Often in the Beachbody business they're asking what is your "why".  I always here different variations of my children are my inspiration.  There's nothing more humbling than knowing that there are people who rely on you for everything.  If you cannot see your own self-worth you can see your value to somebody else. That can take a while to hit home. That really didn’t hit home after I had Sary I didn’t miraculously gain maturity and perspective that my mom friends said I would gain. I was still pretty petty actually. I reached a new level of maturity after I had Piper.  I began to understand who I am. I put into perspective my relationships with my family of origin and with my place on this planet.  And if you hadn’t already guessed from my previous statement I went to therapy.

 

I learned that though the way Piper came into this world was the most horrible experience my life.  I lived day to day like at any moment my whole world could come crashing down around me.  During that time I felt like at any moment I could be totally destroyed.  This was my selfish view, my petty view.  The mature mom looks back on those days and remembers looking at the small baby, at all she went through for 65 days. I look at the fact that little did I know after the first week we were out of the woods all she was doing from that point forward was getting better.

 

Everything we take for granted in a full term baby, lifting their head, coordinating suck swallow and breathe reflexes.  My baby was suffering and struggle to just do normal everyday things like breathe.
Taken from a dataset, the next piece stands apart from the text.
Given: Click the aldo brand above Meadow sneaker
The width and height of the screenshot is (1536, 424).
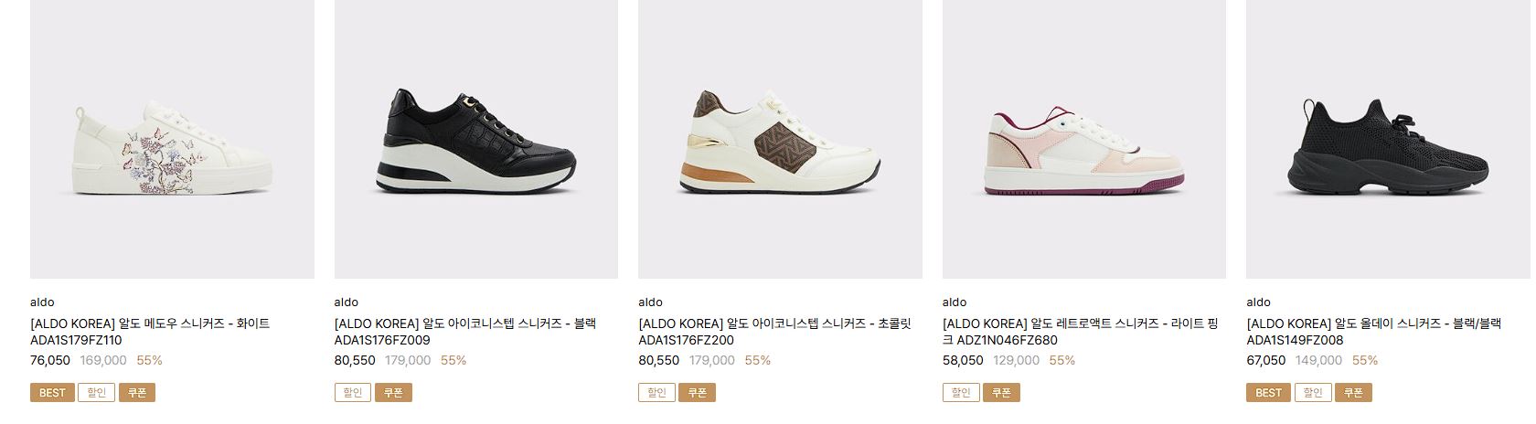Looking at the screenshot, I should coord(42,302).
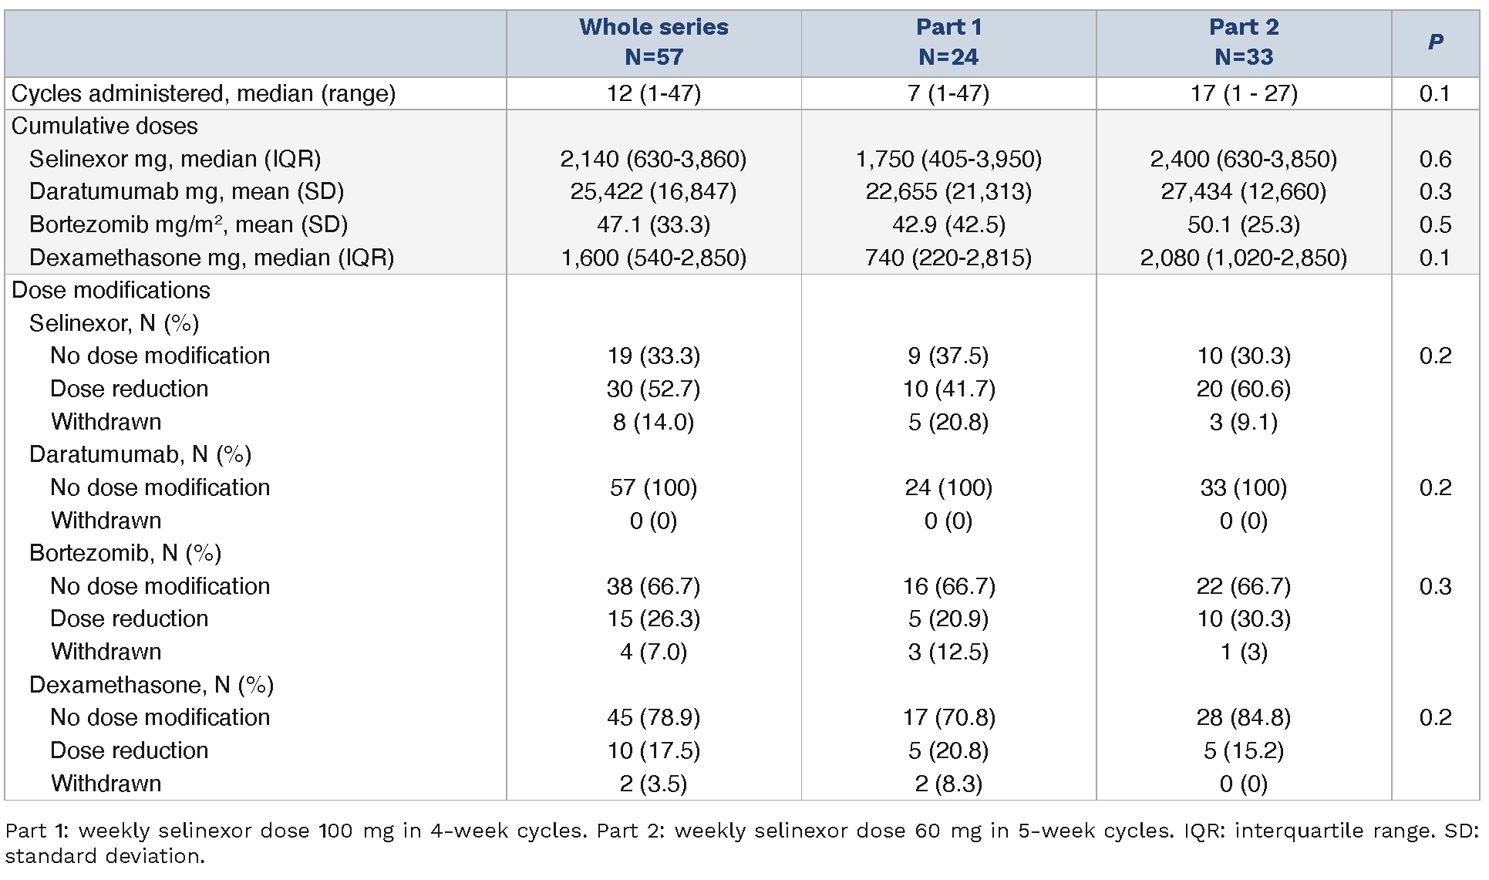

Through it all she didn't indicate that it bothered her at all and maybe it never did.  For people who have to struggle in life from the very beginning they don’t know any other reality.  It is only us that have had things come easy to us that resist pushing our limits or even reaching our potential for that matter.

 

There were challenges that she came home with after being born at 28 weeks.   We started occupational therapy.  I had to stretch her neck to tolerance that means you'll be stretching her neck she can deal with it anymore.  She had to accept not being held while being fed because her little body would go into sensory overload by feeling me touch her, feeling me breathing, and trying to accomplish a coordinated suck swallow breath, all at the same time.  Not only did she survive but if today you put  her next to a full term baby born when she was due in April she has not only caught up but she has surpassed her peers.

 

If she can achieve that I have no reasonable excuse in my mind that I could put together to make an excuse for why I would not make myself as healthy as possible. So that I can give them the quality of care and the fun experiences that they could only have with a healthy, fit mother. My children deserve for me to be here as long as possible. I have no doubt in my mind that if I can survive 65 days of the craziness of the NICU, I can do anything.